**Task description:** From the gastric cancer study text, print word for word the part starting with "Classification methods are" and going on through "invasive screening approaches.".

==== Passage to read ====

Introduction

According to the International Agency for Research on Cancer (IARC), gastric cancer (GC) is responsible for more than 769,000 global deaths, equating to one in every 13 deaths, for the year 2020 [1]. GC is more prevalent amongst the male population, such that ~ 49 in 100,000 males suffer from this disease, which is more than twice its prevalence in females (~ 21 in 100,000) [2]. Stomach cancer mainly involves older people, with the average age of diagnosis being 68 and more than half of people diagnosed are 65 or older [3].

GC is a multistep and multifactorial process involving genetic and environmental factors [4]. Besides age and gender as known risk factors, there is much evidence that unhealthy diets [5, 6], alcohol abuse [7], smoking [8,9,10] and other factors such as genetics, environmental and behavioural factors [11,12,13,14] enhance the risk of GC development.

Considering the incidence rates of GC in most countries are expected to decrease through 2030, reductions in smoking, prevalence of Helicobacter pylori infection and diet improvement will be the likely contributing factors [15].

It is most desired to estimate the primary disease risk using general information, consuming the least time and resources [16]. This can be made possible by combining clinical knowledge with applied data science [17]. The ultimate product should be an optimal tool, readily performed by anyone without expert knowledge, using their personal information. Ideally, the application of such tools will help increase awareness and ultimately reduce the burden of disease on the community and the health care system [18].

Classification methods are usually used to develop a risk score and identify high-risk individuals in a population [19,20,21,22]. In this study, we have used multivariate analysis to identify individual predictors differentiating GC from NUD patients. For this purpose, we carried out a logistic regression approach, using 64 predictors of known risk factors including demographic features, dietary habits, self-reported medical status, narcotics use, and SES indicators. Developing a time and cost-effective algorithm that uses the personal medical history and lifestyle habits to screen subjects for GC risk, can provide a tool for filtering dyspeptic patients prior to the more invasive screening approaches.

Materials and methods

Study setting

This hospital-based observational study was conducted on a group of Iranian gastric cancer (GC) patients (n = 858), who were consecutively (July 2003 to Jan 2020) referred to the National cancer Institute of Iran (NCII). Our GC cases were diagnosed with histologically confirmed gastric adenocarcinoma. The non-ulcer dyspeptic (NUD) patients (n = 1132) were those who had referred for upper gastroscopy, but lacked GC. NUD patients were admitted at the endoscopy unit of Amiralam Hospital. Both centers shared similar SES profiles. The anatomic location (subsite) of the tumor was classified as cardia (defined as cardioesophageal junction, oesophagogastric junction and gastroesophageal junction) or non-cardia (all other locations in the stomach) [23]. Histopathologic studies identified the subtype of the gastric tumors, as intestinal or diffuse [24].

==== Data under study ====

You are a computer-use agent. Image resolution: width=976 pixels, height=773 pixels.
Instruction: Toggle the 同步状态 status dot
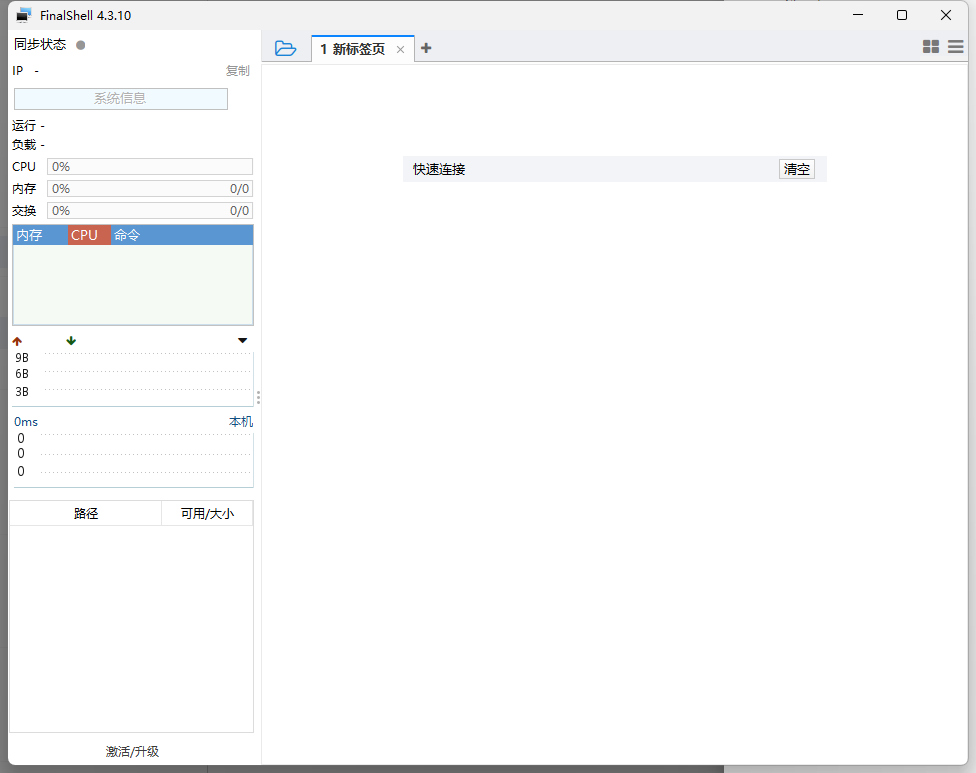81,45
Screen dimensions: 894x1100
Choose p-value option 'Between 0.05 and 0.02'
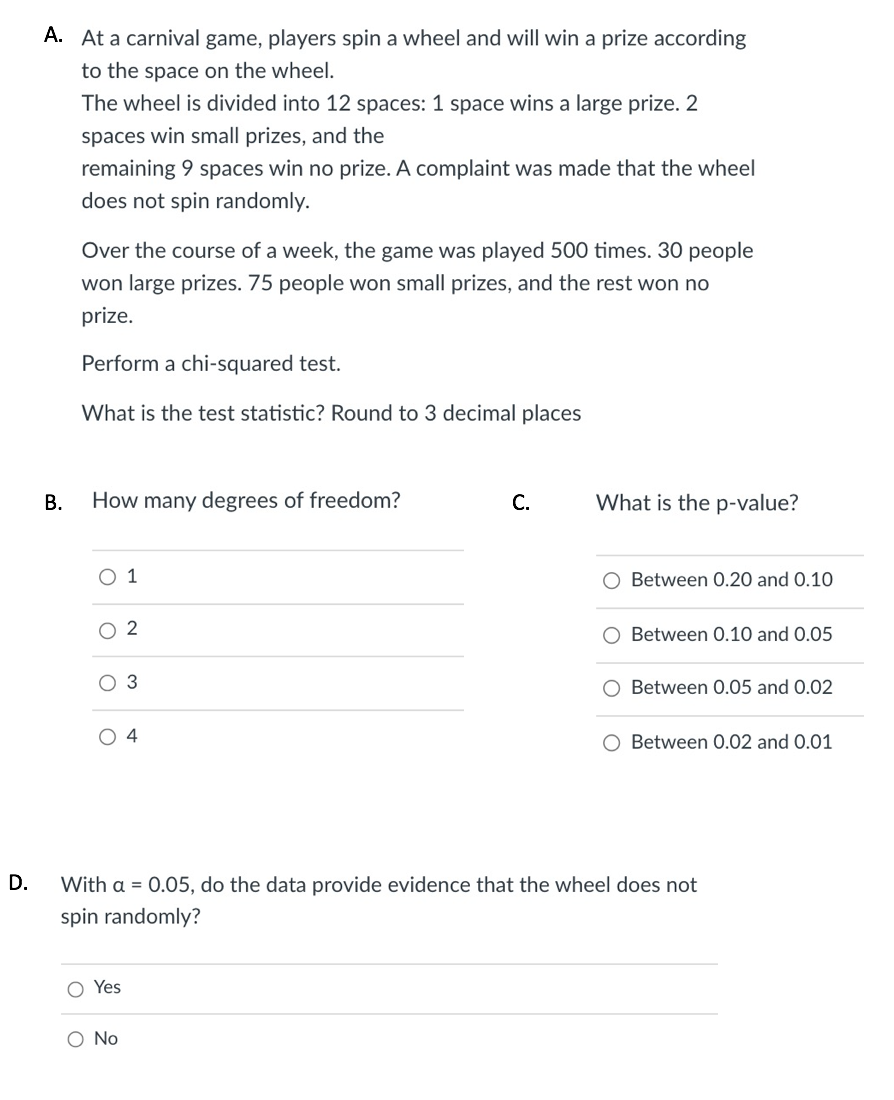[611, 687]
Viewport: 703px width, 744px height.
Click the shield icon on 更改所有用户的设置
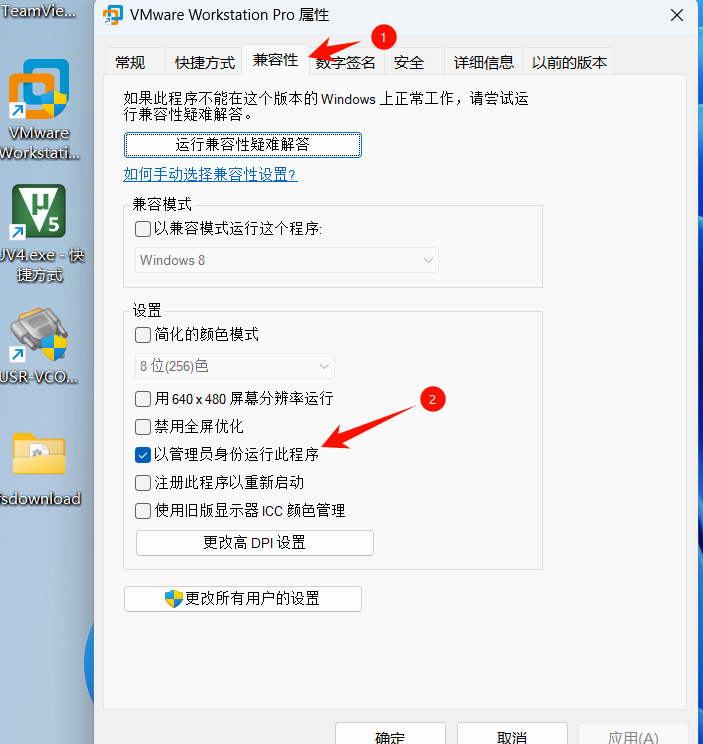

====

**Solution for this task:**
Classification methods are usually used to develop a risk score and identify high-risk individuals in a population [19,20,21,22]. In this study, we have used multivariate analysis to identify individual predictors differentiating GC from NUD patients. For this purpose, we carried out a logistic regression approach, using 64 predictors of known risk factors including demographic features, dietary habits, self-reported medical status, narcotics use, and SES indicators. Developing a time and cost-effective algorithm that uses the personal medical history and lifestyle habits to screen subjects for GC risk, can provide a tool for filtering dyspeptic patients prior to the more invasive screening approaches.